Final answer:
To find the value of c for the interval P(c≤Z≤1.13)=0.8386 in a standard normal distribution, use a z-table to find the cumulative area to the right of c, by subtracting the area to the right of the given z-score of 1.13 from 1 and then using the z-score corresponding to the result.
Step-by-step explanation:
To find the value of c such that P(c≤Z≤1.13)=0.8386, we first consider the entire area under the standard normal curve to be 1. The problem provides the probability of Z being between c and 1.13, hence we need to find the value of c for the left-tail such that the central area is 0.8386.

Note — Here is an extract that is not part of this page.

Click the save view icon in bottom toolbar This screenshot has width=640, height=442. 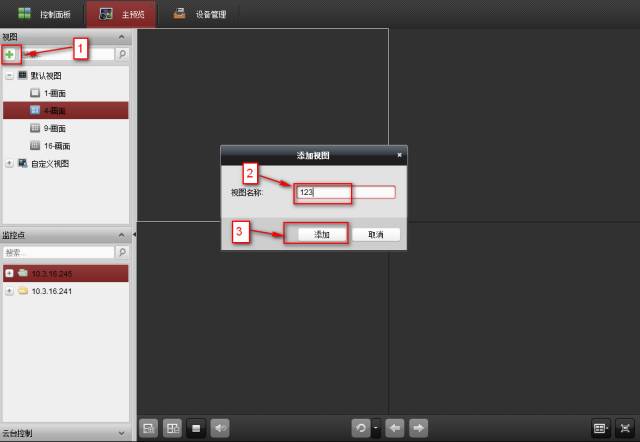(x=149, y=428)
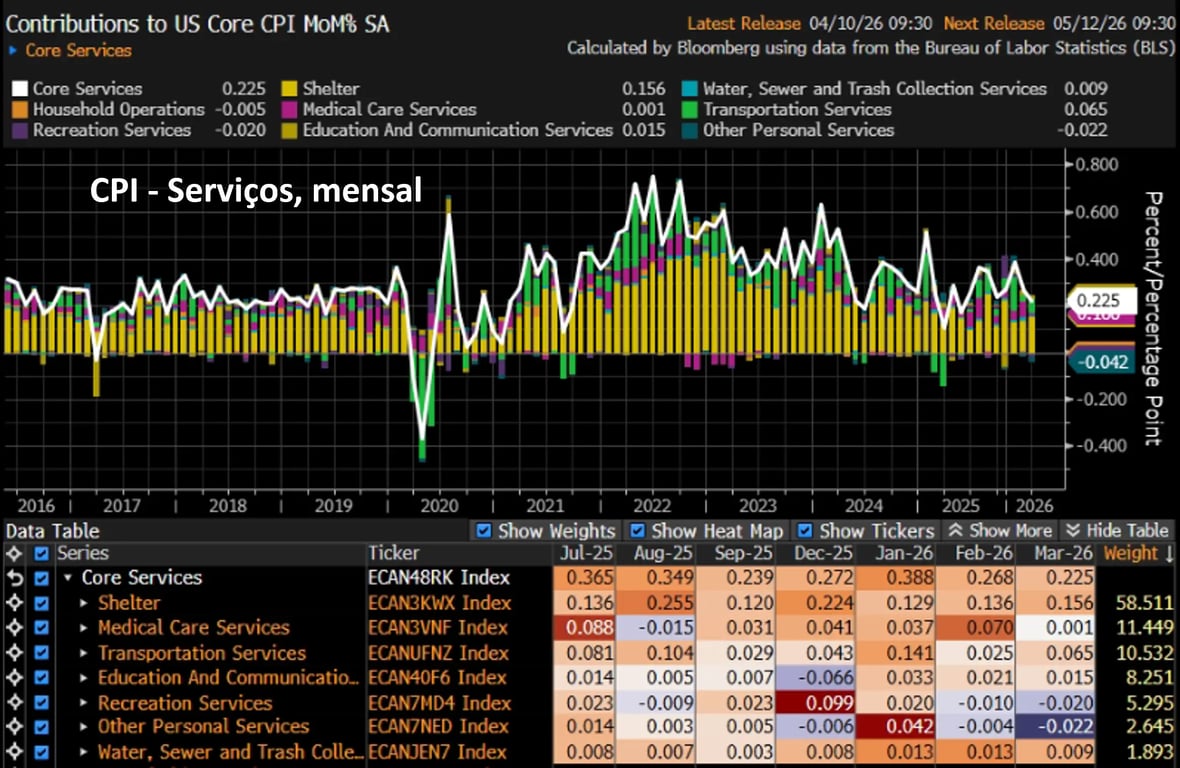The width and height of the screenshot is (1180, 768).
Task: Click the yellow Shelter legend color swatch
Action: pyautogui.click(x=290, y=89)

Using a standard normal probability table or calculator, find the z-score that leaves an area of 0.8386 to the right. If we are given a table that shows the area to the left of Z, we will look up 1 - 0.8386 which is 0.1614. The closest value in the table corresponds to a z-score of approximately -0.99. Therefore, we can estimate c ≈ -0.99.
To verify this, look for the area to the left of Z=1.13, which is approximately 0.8708. Subtracting the left-tail area corresponding to c, which is approximately 0.1614, from this area gives an approximate probability of 0.8708 - 0.1614 = 0.7094. This indicates an error because 0.7094 is not consistent with the given central area of 0.8386.
To correct this, we need to find the area to the left of Z=1.13, which is typically found in a z-table. If it isn't provided, we use the TI-83, 83+, or 84+ calculator command invNorm(0.8708,0,1) to find the z-score corresponding to that area. Knowing the full area under the curve is 1, we subtract from this value to find the area in the left tail, which should lead us to the correct value of c.